Inside Japan's Institute for Molecular Science, a single rubidium atom cooled to near absolute zero is doing the work of a camera—mapping the invisible architecture of laser light at scales a millionth of a millimeter across. Assistant Professor Takafumi Tomita and Professor Kenji Ohmori have developed what they call the Atom Camera, a breakthrough microscopy technique that peers into the nanoscale world of light in ways conventional optics simply cannot reach.
The innovation matters because quantum computers and other quantum technologies are advancing rapidly worldwide, and they depend on precisely controlling finely structured laser fields. These lasers create arrays of microscopic light spots and lattice-shaped patterns that form the backbone of neutral-atom quantum computers. Yet scientists face a stubborn problem: it's nearly impossible to place diagnostic cameras inside the vacuum chambers where quantum devices operate without disrupting qubits, which are extraordinarily sensitive to environmental noise. When light is observed remotely through lenses, those lenses introduce aberrations that distort the very patterns researchers are trying to measure. The Atom Camera sidesteps this dilemma entirely.
The technique works by trapping a single rubidium atom in an optical tweezer and then scanning it across a light pattern with nanometer-scale precision. As the atom moves through the light field, researchers measure energy shifts in the atom's internal spin states. From these measurements, they reconstruct a complete picture of the light's intensity distribution.
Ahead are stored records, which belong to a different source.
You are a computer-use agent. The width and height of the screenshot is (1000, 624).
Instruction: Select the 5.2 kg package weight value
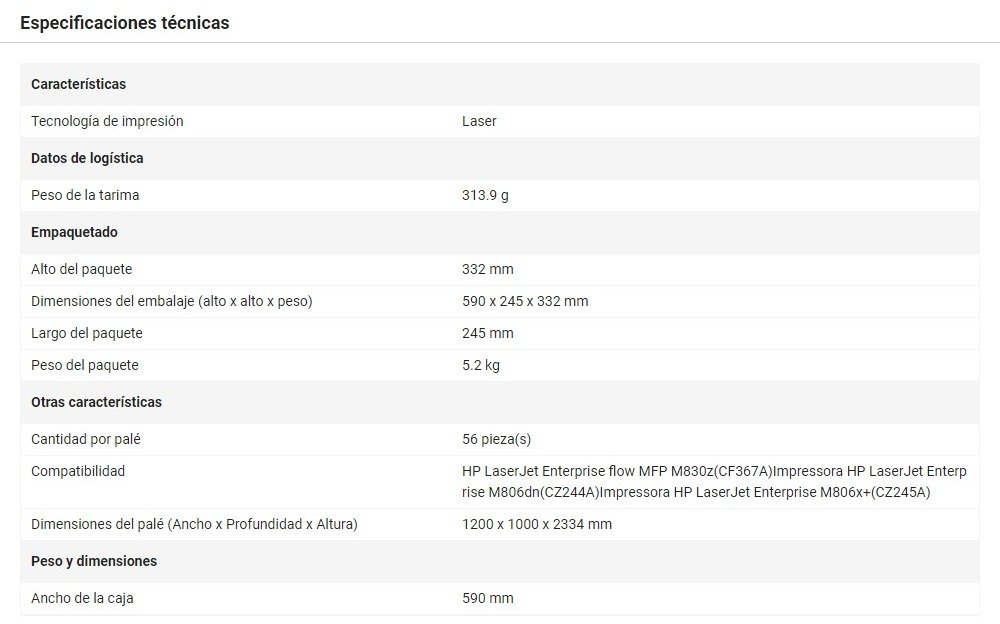tap(481, 365)
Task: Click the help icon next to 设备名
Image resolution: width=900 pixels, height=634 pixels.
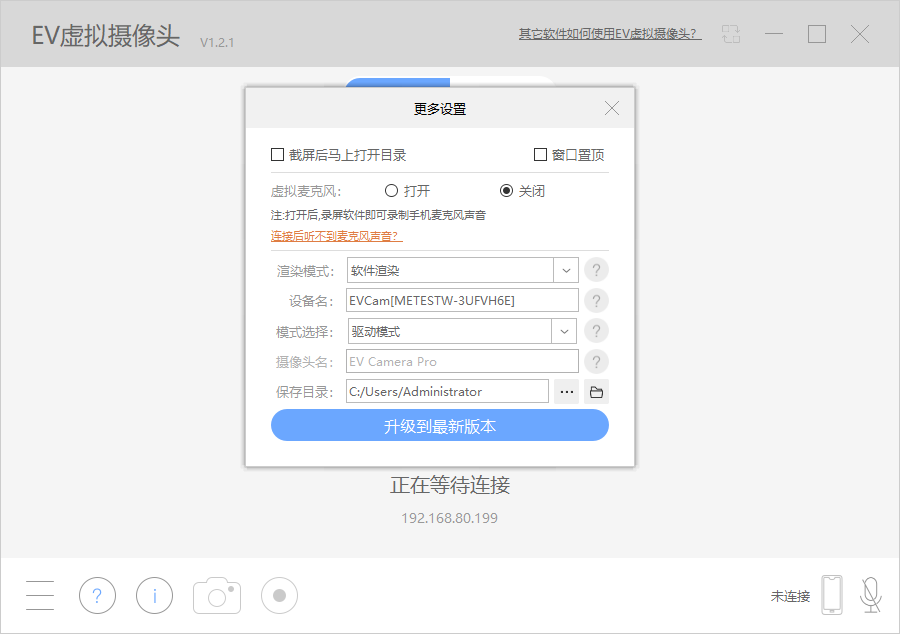Action: coord(596,300)
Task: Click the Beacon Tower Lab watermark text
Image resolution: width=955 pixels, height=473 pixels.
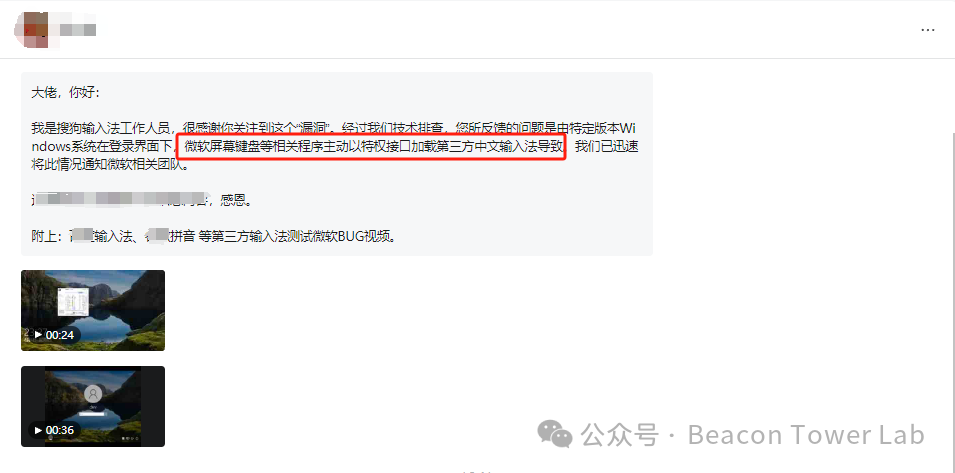Action: [806, 435]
But the innovation goes further: because the energy shift of the atom's spin depends not just on light intensity but also on polarization—the orientation of the light wave itself—the team successfully visualized polarization patterns directly, something earlier methods could not do. In a demonstration, they observed a striking phenomenon that physicists have long known about theoretically: even a simple linearly polarized laser beam acquires circular polarization structures near the point where it comes into sharp focus after passing through a lens. The Atom Camera directly visualized this nontrivial polarization structure for the first time.
The precision is remarkable. By cooling the probe atom to its lowest quantum-mechanical state inside the optical tweezer through a process called laser cooling, the researchers achieved a spatial resolution of approximately 25 nanometers—fundamentally limited by the quantum fluctuations of the atom itself. In their experiments, they demonstrated resolution below 100 nanometers, far surpassing the diffraction limit of any conventional optical microscope. The results, published in Nature Communications, represent a new way to directly observe nanoscale optical structures that have long remained inaccessible.
For emerging neutral-atom quantum computers and simulators, the implications are substantial. Techniques that can precisely characterize microscopic light fields will be essential for characterizing and controlling the laser-field structures used to manipulate atoms. The Atom Camera opens a window into the fine details of quantum devices without compromising the sensitive systems inside them. In a field where every degree of control matters, a single atom has become one of the most powerful measurement tools available.